## DATA EXTRACTS:
----
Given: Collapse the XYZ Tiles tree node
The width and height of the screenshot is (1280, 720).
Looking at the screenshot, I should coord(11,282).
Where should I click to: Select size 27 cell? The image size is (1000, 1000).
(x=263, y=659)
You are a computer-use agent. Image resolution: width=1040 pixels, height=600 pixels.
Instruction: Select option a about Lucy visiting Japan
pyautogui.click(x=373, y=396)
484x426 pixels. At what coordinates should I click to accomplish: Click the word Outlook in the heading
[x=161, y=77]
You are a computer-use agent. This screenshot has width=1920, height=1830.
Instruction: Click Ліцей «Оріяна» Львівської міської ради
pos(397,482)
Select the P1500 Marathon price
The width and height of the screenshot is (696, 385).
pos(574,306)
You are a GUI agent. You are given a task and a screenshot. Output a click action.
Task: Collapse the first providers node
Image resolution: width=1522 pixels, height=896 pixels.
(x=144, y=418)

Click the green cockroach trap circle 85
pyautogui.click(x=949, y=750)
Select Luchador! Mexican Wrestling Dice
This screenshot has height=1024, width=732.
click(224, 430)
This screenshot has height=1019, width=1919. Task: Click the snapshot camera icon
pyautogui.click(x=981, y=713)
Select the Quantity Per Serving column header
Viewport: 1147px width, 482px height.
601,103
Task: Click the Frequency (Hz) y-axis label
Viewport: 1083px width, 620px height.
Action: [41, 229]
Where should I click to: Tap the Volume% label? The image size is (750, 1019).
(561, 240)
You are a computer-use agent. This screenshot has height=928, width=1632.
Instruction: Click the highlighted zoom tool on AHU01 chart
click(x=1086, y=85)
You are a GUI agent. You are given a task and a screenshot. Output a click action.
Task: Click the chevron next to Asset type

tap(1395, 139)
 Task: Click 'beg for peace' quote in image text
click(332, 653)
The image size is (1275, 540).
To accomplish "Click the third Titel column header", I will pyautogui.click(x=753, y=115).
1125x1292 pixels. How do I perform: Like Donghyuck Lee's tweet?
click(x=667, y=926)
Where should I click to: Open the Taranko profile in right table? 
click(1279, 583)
----
## HOW TO COMPLETE THIS TASK:
From the records above, extract every entry verbatim.

## ANSWER BELOW:
Given: Collapse the XYZ Tiles tree node
The width and height of the screenshot is (1280, 720).
Looking at the screenshot, I should coord(11,282).
Where should I click to: Select size 27 cell? The image size is (1000, 1000).
(x=263, y=659)
You are a computer-use agent. Image resolution: width=1040 pixels, height=600 pixels.
Instruction: Select option a about Lucy visiting Japan
pyautogui.click(x=373, y=396)
484x426 pixels. At what coordinates should I click to accomplish: Click the word Outlook in the heading
[x=161, y=77]
You are a computer-use agent. This screenshot has width=1920, height=1830.
Instruction: Click Ліцей «Оріяна» Львівської міської ради
pos(397,482)
Select the P1500 Marathon price
The width and height of the screenshot is (696, 385).
pos(574,306)
You are a GUI agent. You are given a task and a screenshot. Output a click action.
Task: Collapse the first providers node
Image resolution: width=1522 pixels, height=896 pixels.
(x=144, y=418)

Click the green cockroach trap circle 85
pyautogui.click(x=949, y=750)
Select Luchador! Mexican Wrestling Dice
This screenshot has height=1024, width=732.
click(224, 430)
This screenshot has height=1019, width=1919. Task: Click the snapshot camera icon
pyautogui.click(x=981, y=713)
Select the Quantity Per Serving column header
Viewport: 1147px width, 482px height.
601,103
Task: Click the Frequency (Hz) y-axis label
Viewport: 1083px width, 620px height.
Action: [41, 229]
Where should I click to: Tap the Volume% label? The image size is (750, 1019).
(561, 240)
You are a computer-use agent. This screenshot has height=928, width=1632.
Instruction: Click the highlighted zoom tool on AHU01 chart
click(x=1086, y=85)
You are a GUI agent. You are given a task and a screenshot. Output a click action.
Task: Click the chevron next to Asset type

tap(1395, 139)
 Task: Click 'beg for peace' quote in image text
click(332, 653)
The image size is (1275, 540).
To accomplish "Click the third Titel column header", I will pyautogui.click(x=753, y=115).
1125x1292 pixels. How do I perform: Like Donghyuck Lee's tweet?
click(x=667, y=926)
Where should I click to: Open the Taranko profile in right table? 
click(1279, 583)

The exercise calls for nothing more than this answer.